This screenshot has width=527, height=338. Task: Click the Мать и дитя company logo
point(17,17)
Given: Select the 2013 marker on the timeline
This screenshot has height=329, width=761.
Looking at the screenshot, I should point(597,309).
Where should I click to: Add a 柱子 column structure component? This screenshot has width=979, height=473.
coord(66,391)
...
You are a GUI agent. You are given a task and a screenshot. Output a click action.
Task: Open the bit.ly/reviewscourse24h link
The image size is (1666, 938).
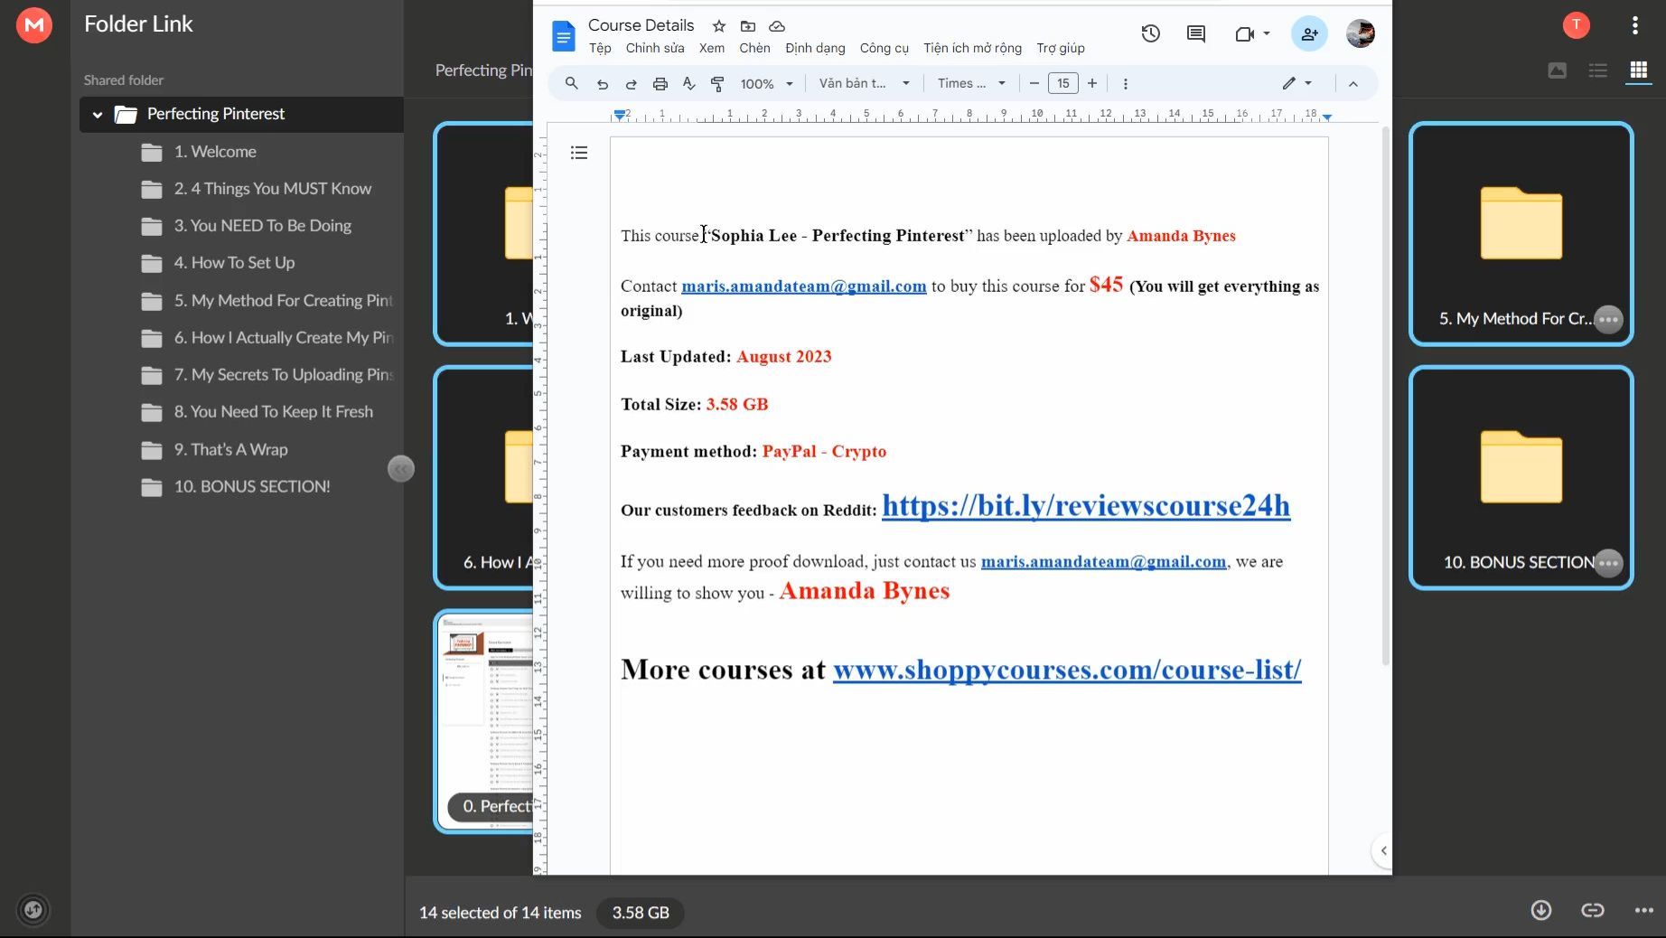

▶ Task to complete
Switch "timeline" to "history chart" in the lines starting with the line that contains "Given: Select the 2013 marker on the timeline" and going on through the line that contains "coord(66,391)". Give back only those lines, with everything else left the same.

▶ Response to the exercise
Given: Select the 2013 marker on the history chart
This screenshot has height=329, width=761.
Looking at the screenshot, I should point(597,309).
Where should I click to: Add a 柱子 column structure component? This screenshot has width=979, height=473.
coord(66,391)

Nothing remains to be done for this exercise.